2. Online giving may not appeal to the wealthiest donors.

Mobile donations have been praised for being easy to use and convenient, but when it comes to more significant donors, that low time commitment might actually be an obstacle.

Many donors want to interact with the organisations they support, and to have a conversation about the possible impact of their gift. They also want to do due diligence with the recipient organisation to be sure of its authenticity and avoid online scams. For example, mobile giving was in the spotlight after the January 2010 earthquake in Haiti, leading to an estimated $43 million donated to assistance and reconstruction efforts via SMS. But only 21% of those who texted donations to Haiti did any research into the cause beforehand.

Still, Blackbaud’s MacLaughlin said 90% of nonprofits receive at least one online donation of $1,000 or more each year, with online donations totaling tens of thousands of dollars each, and one even reaching $200,000 this year. And adults over the age of 55 are actually more comfortable making payments by debit and credit card than younger adults are, according to the Federal Reserve.

3. Many organisations have no mobile strategy.

Despite the importance of mobile, a portion of non-profits still do most or all of their campaigning by mail. Many don’t even have mobile-responsive websites that allow users to access a website on a mobile device easily, which means they may be trying to read tiny type on their screens or attempting to enter credit-card information into very small boxes.

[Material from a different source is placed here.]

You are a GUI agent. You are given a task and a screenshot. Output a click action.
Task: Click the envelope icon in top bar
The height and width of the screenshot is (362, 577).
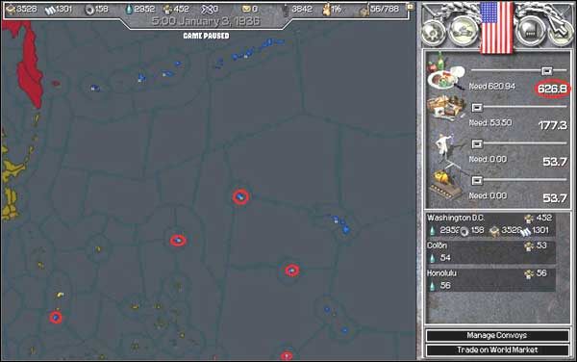(x=246, y=9)
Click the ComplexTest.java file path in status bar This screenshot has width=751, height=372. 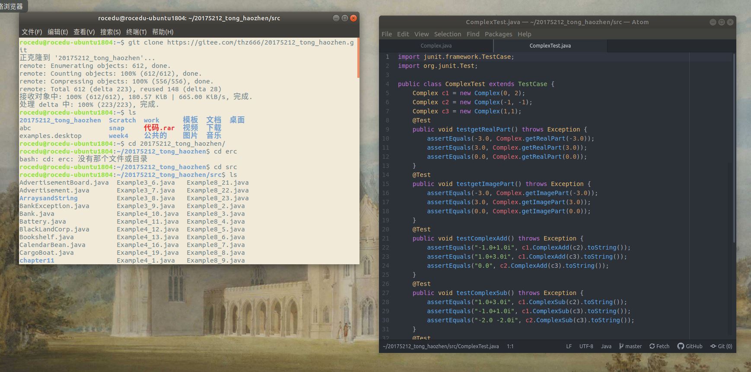click(x=441, y=346)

Some organisations even have their own apps that allow donors to give, although building an app can be expensive and time-consuming. The United Nations’ World Food Programme debuted its app, ShareTheMeal, on Nov. 12, allowing smartphone users to donate meals to Syrian refugee children in Jordan. Since its launch, more than 330,000 people have downloaded the app and donated enough funds to provide about 3.3 million meals.